Il semblait aller de soi qu'étant universitaire, je devais être capable de remplir par moi-même documents et formulaires, de rechercher les renseignements dont j'avais besoin et de me débrouiller face aux arcanes de l'administration. Au deuxième rendez-vous, je me sentais terriblement mal à l'aise, avec le sentiment d'occuper une place qui aurait dû revenir à quelqu'un d'autre, quelqu'un de réellement nécessiteux. Au troisième rendez-vous, je me sentais à ce point malvenue que j'ai décidé de laisser tomber.
Pourtant, dix ans plus tard, je bénéficie, dans le cadre d'un service de santé mentale, d'un suivi social qui répond vraiment à mes besoins.
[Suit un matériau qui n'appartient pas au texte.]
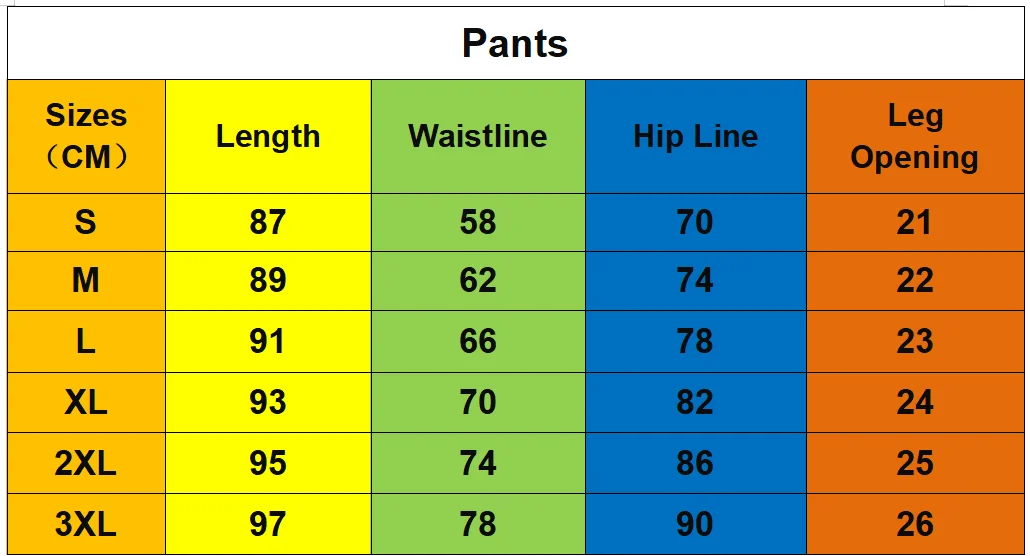
Task: Select length value 95 in the 2XL row
Action: (268, 463)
Dans ce suivi, je peux discuter et mettre en place les démarches concrètes pour éviter de replonger dans le marasme et la dépression. Je peux aussi discuter très ouvertement des implications de mon passé de maltraitance dans mes démarches administratives et dans ma vie actuelle. La psychothérapie ne permet pas de s'impliquer de cette façon dans les démarches concrètes et quotidiennes de la personne. Seul le suivi social permet de répondre à ce type de besoins.